Consumers also increasingly have fewer hurdles to instant gratification for a much wider range of goods than in the past — and in this case marketing and presentation provide cues that make it all that much harder to say “not now” (just as the plate of Oreo cookies in plain sight meant the kids could barely hold out for a minute).
You can hear the familiar refrain of environmentalists, complaining about all this. But we environmentalists have our own version of short-termism, our own struggles with our lizard brains that we fail to acknowledge. Too often our efforts focus on tomorrow’s court case, or the single impending road/dam/factory/development we want to halt. We seek dramatic symbolic statements now, or fight for dramatic singular victories tomorrow.
But what is our long-term vision for the world? What do we see for 2050, when there will be between 9 and 10 billion people?

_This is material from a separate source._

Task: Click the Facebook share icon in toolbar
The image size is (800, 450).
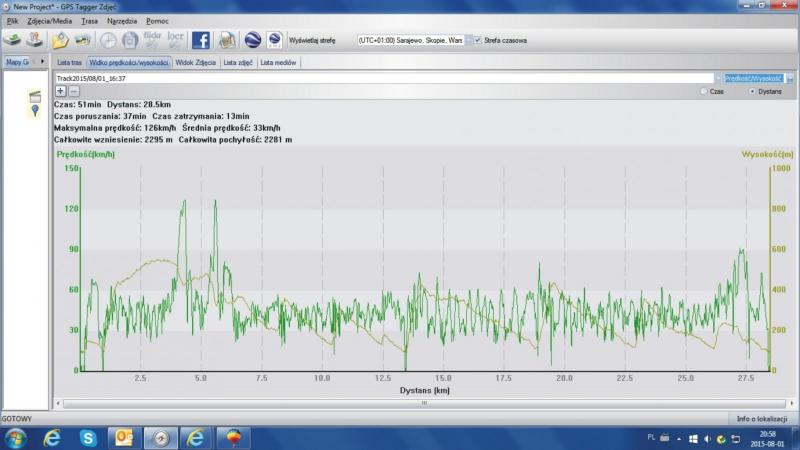Action: tap(200, 40)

For instance, will all rivers be free of dams — or do we have alternative plans for hydropower operations that might be compatible with people and conservation?
Can the locavore or organic movements substantively contribute to feeding 10 billion? What is our alternative if they can’t? How much seafood will come from aquaculture, and how much will be wild caught?
By 2050, three-quarters of the world will live in cities — what is our vision for those cities of the future, and is it a realistic vision given limited wealth and resources? And whom does that vision leave out, if anyone?
I am not denigrating battles against individual environmental issues. They have been the backbone of the environmental movement. But they do not, even in the aggregate, add up to a long-term vision of what we want the world to be — one that is more than just the word “no.”
We who care deeply about nature and the environment need to articulate what a prosperous and a healthy planet will look like in 2050, and work backwards from there. This will require a magical mix of inspired vision and cold hard analysis of biophysical constraints. But only that mix — plus a commitment to inclusiveness of different values and perspectives — can inspire others outside our tribe to join us.
Figuring out how to get to that 2050 is an important part of what we’re focusing on here at the Institute of the Environment and Sustainability at UCLA. If you have thoughts, we’d love to hear them.
Peter Kareiva is director of UCLA’s Institute of the Environment and Sustainability.
- The Impulse Society. 2014. By Paul Roberts
- Misbehaving. 2015. By Richard Thaler.
- “Separate neural systems value immediate and delayed rewards” 2004. Science 306, 503-507. By S. McClure, D. Laibson, G. Loewenstein, and J. Cohen.